## 1. Load dataset

The example datasets contain molecule structure (SMILES) and measured bioactivity (pKi or IC50) – the higher the better. Each SMILES is converted to a Mol object in RDKit.

In [None]:
import numpy as np
import pandas as pd
from rdkit import Chem

from sklearn.metrics import r2_score, accuracy_score
from sklearn.model_selection import train_test_split

# Data
from huggingface_hub import hf_hub_download

In [None]:
def reg_to_clf(y):
    return np.where(np.array(y) > 6, 1, 0)

def accuracy_metric(y_true, y_pred, task=None):
    if task == "classification":
        return accuracy_score(y_true, y_pred)
    elif task == "regression":
        return r2_score(y_true, y_pred)

In [None]:
TASK = "regression"
# TASK = "classification"

In [None]:
REPO_ID = "KagakuData/notebooks"

csv_path = hf_hub_download(REPO_ID, filename="chembl/CHEMBL279.csv", repo_type="dataset")
data = pd.read_csv(csv_path, header=None)

data_train, data_test = train_test_split(data, test_size=0.2)

In [None]:
smi_train, prop_train = data_train[0].to_list(), data_train[2].to_list()
smi_test, prop_test = data_test[0].to_list(), data_test[2].to_list()

if TASK == "classification":
    prop_train, prop_test = reg_to_clf(prop_train), reg_to_clf(prop_test)

In [None]:
mols_train, y_train = [], []
for smi, prop in zip(smi_train, prop_train):
    mol = Chem.MolFromSmiles(smi)
    if mol:
        mols_train.append(mol)
        y_train.append(prop)

In [None]:
mols_test, y_test = [], []
for smi, prop in zip(smi_test, prop_test):
    mol = Chem.MolFromSmiles(smi)
    if mol:
        mols_test.append(mol)
        y_test.append(prop)

## 1.5 Reduce the dataset size for faster pipeline (for playing around)

In [None]:
# mols_train, y_train = mols_train[:80], y_train[:80]
# mols_test, y_test = mols_test[:20], y_test[:20]

## 2. Conformer generation

For each molecule, an ensemble of conformers is generated. Then, molecules for which conformer generation failed are filtered out from both, the training and test set.
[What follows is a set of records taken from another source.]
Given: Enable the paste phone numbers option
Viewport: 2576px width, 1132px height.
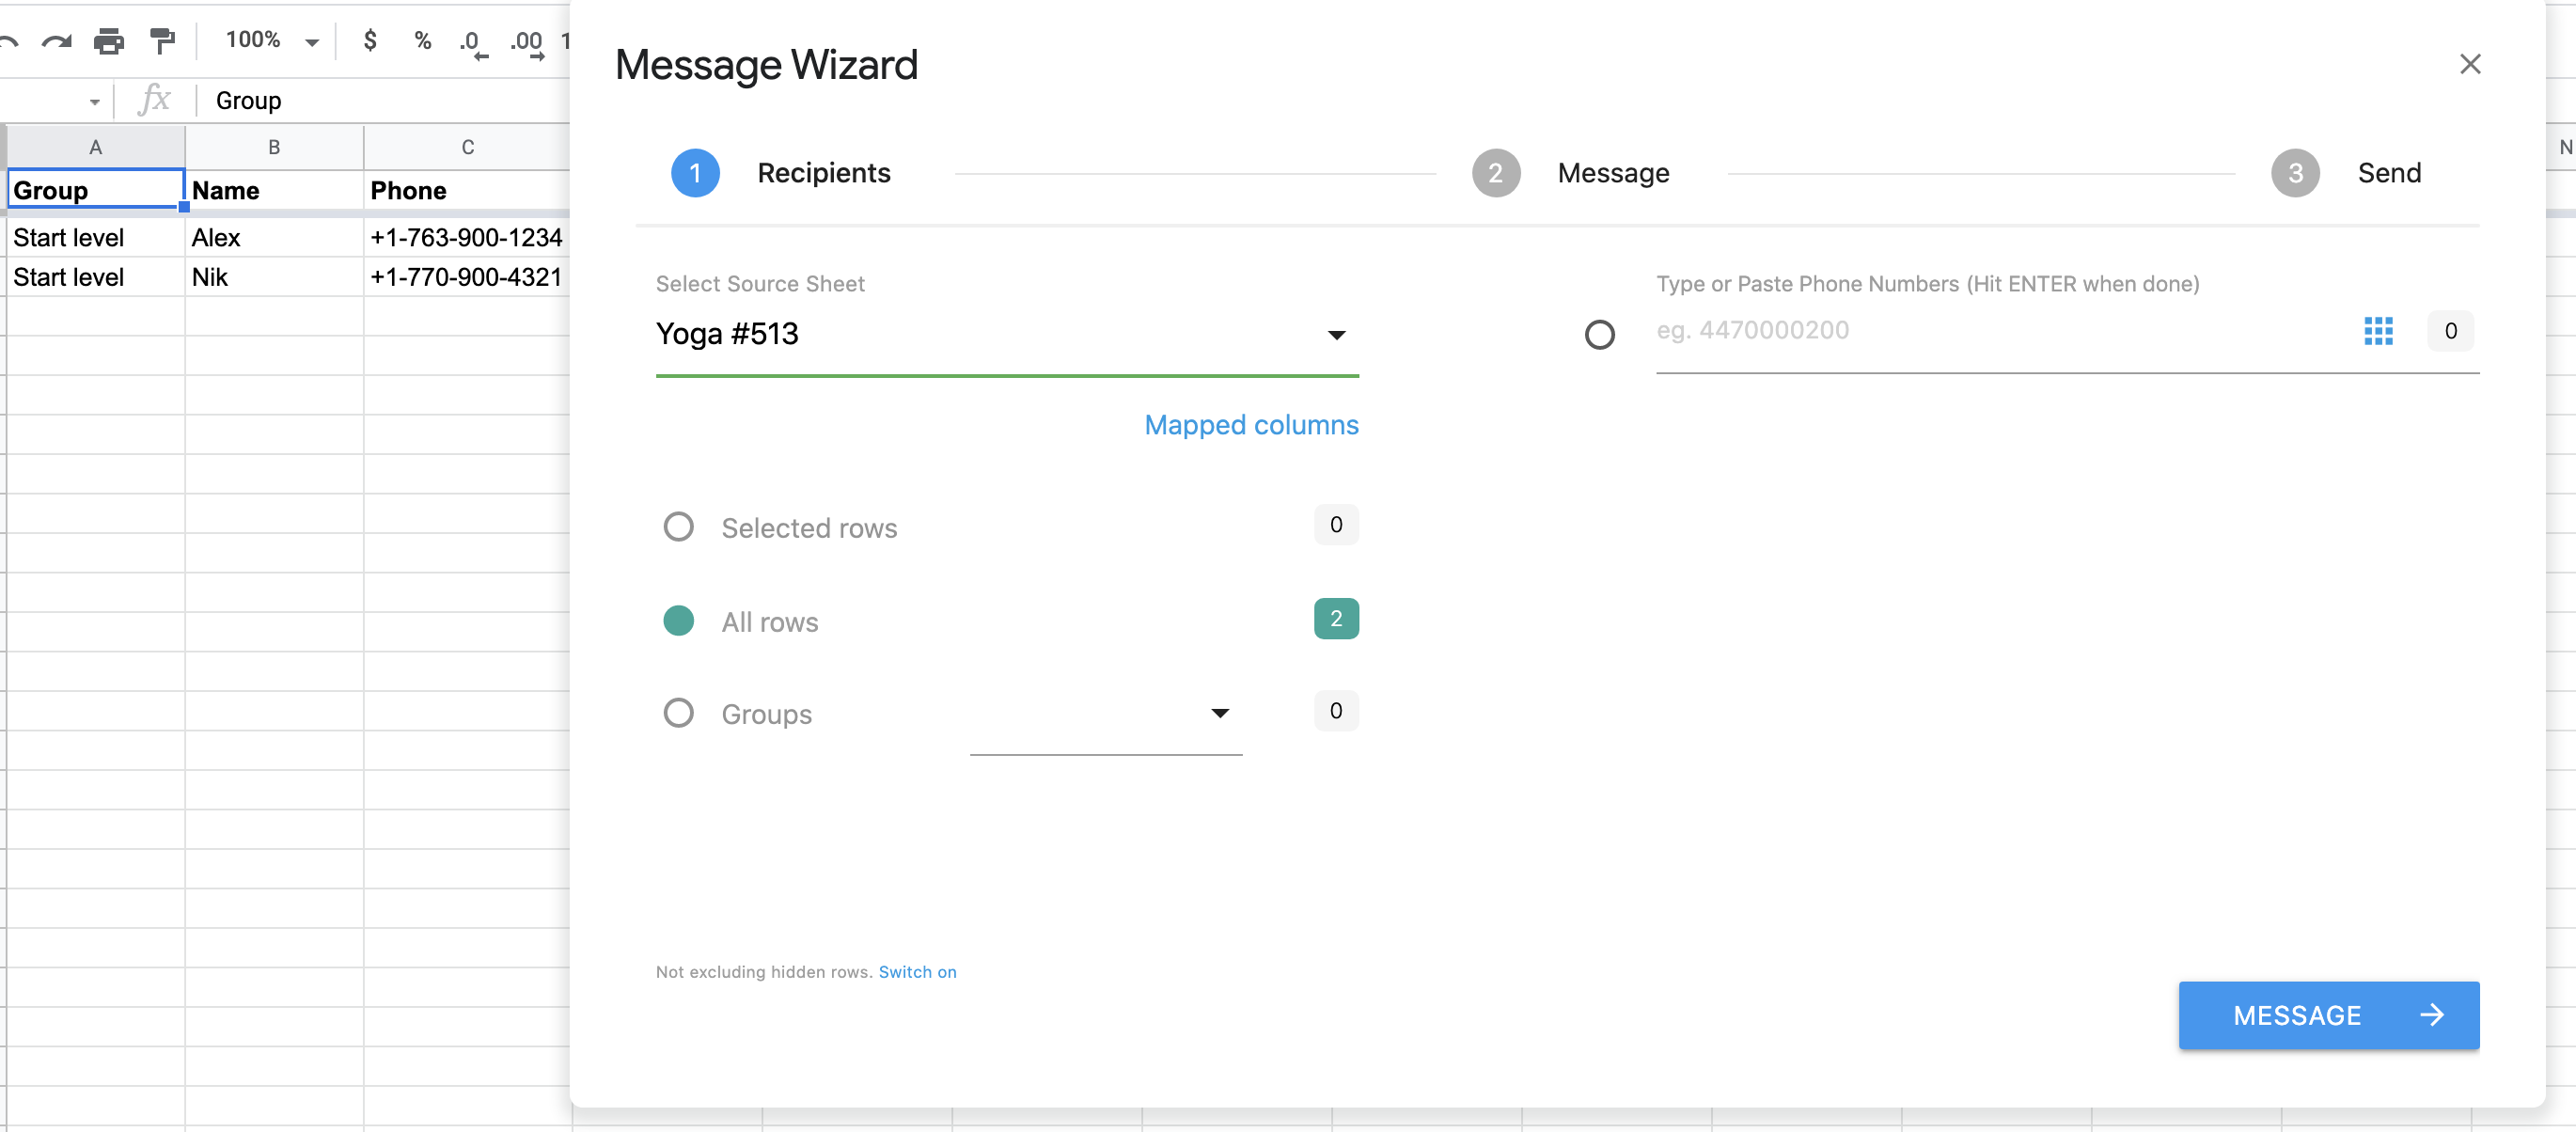Looking at the screenshot, I should pyautogui.click(x=1599, y=334).
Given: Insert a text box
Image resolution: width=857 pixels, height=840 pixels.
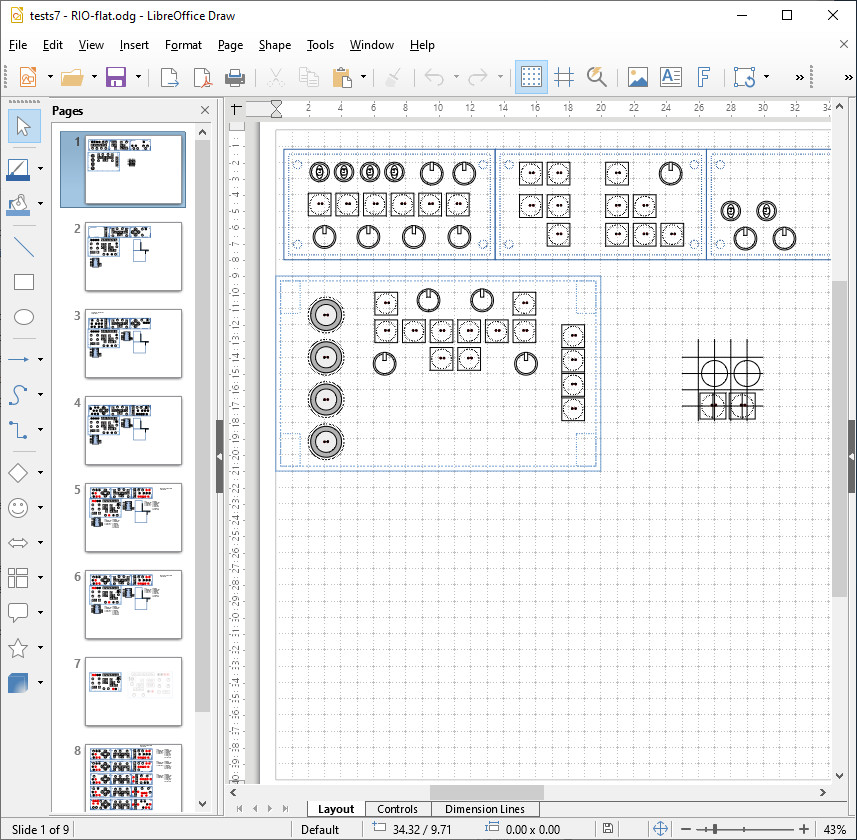Looking at the screenshot, I should pyautogui.click(x=670, y=77).
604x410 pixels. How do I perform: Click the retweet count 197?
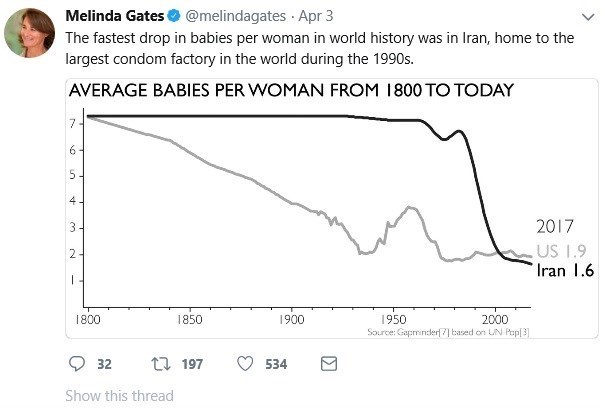click(189, 364)
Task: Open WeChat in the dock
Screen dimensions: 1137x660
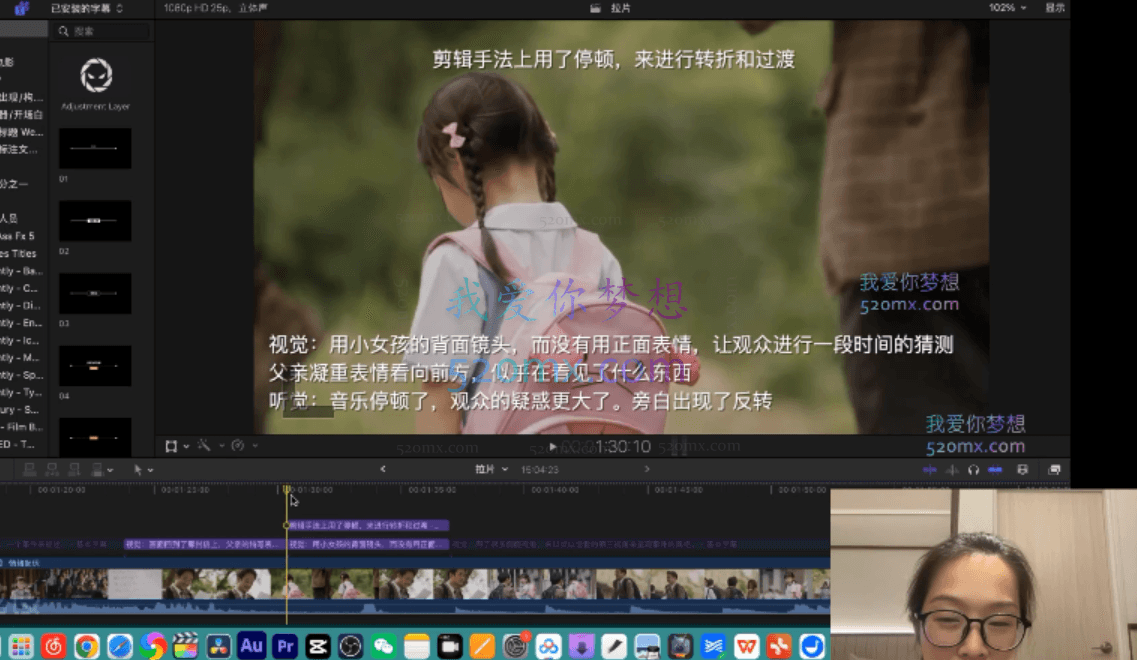Action: [x=384, y=646]
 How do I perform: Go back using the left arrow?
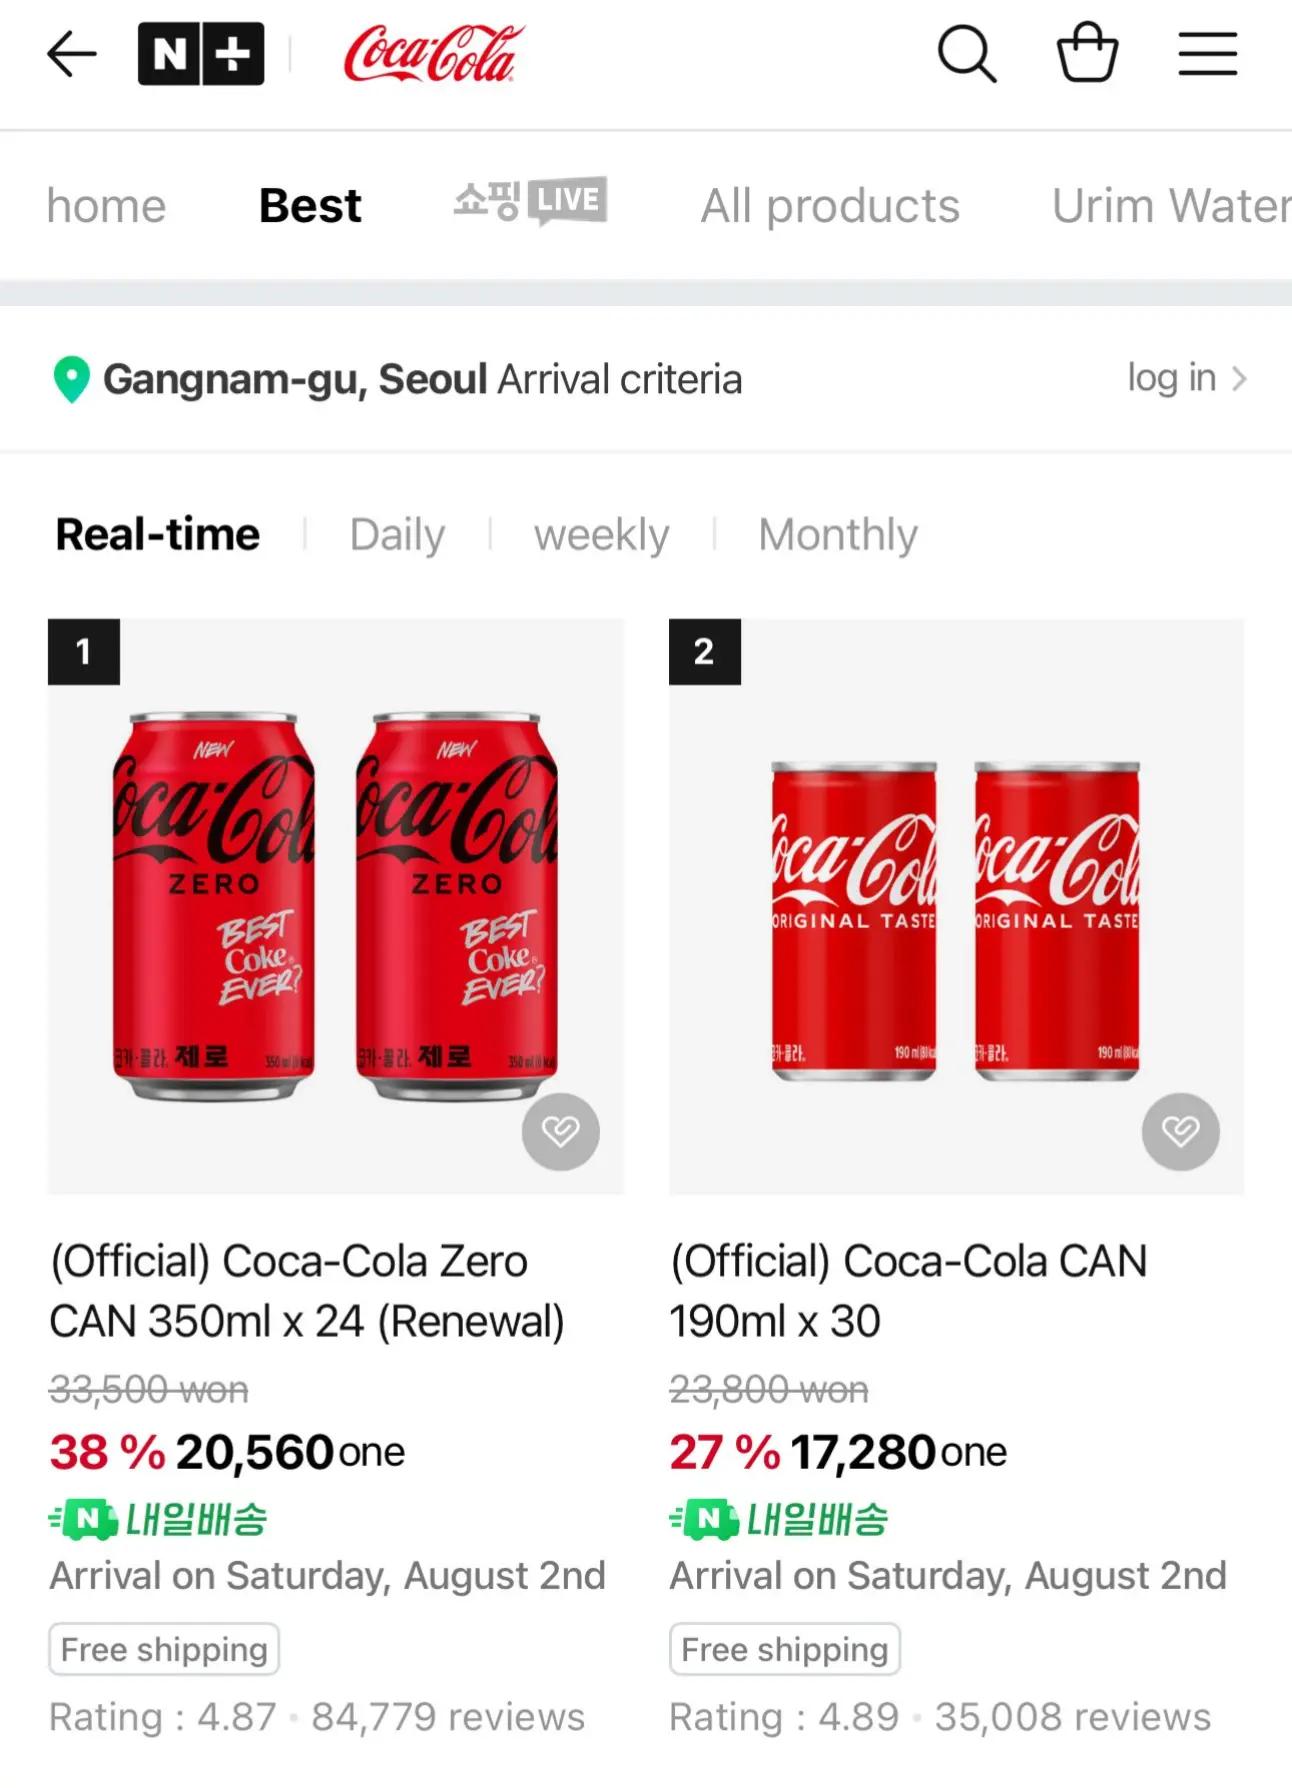pos(72,54)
Generated conformers can be accessed by mol.GetConformers(confID=0).

In [None]:
from qsarmil.conformer import RDKitConformerGenerator

from qsarmil.utils.logging import FailedConformer, FailedDescriptor

In [None]:
conf_gen = RDKitConformerGenerator(num_conf=10, num_cpu=40)

In [None]:
confs_train = conf_gen.run(mols_train)

tmp = [(c, y) for c, y in zip(confs_train, y_train) if not isinstance(c, FailedConformer)]
confs_train, y_train = zip(*tmp) 
confs_train, y_train = list(confs_train), list(y_train)

In [None]:
confs_test = conf_gen.run(mols_test)

tmp = [(c, y) for c, y in zip(confs_test, y_test) if not isinstance(c, FailedConformer)]
confs_test, y_test = zip(*tmp) 
confs_test, y_test = list(confs_test), list(y_test)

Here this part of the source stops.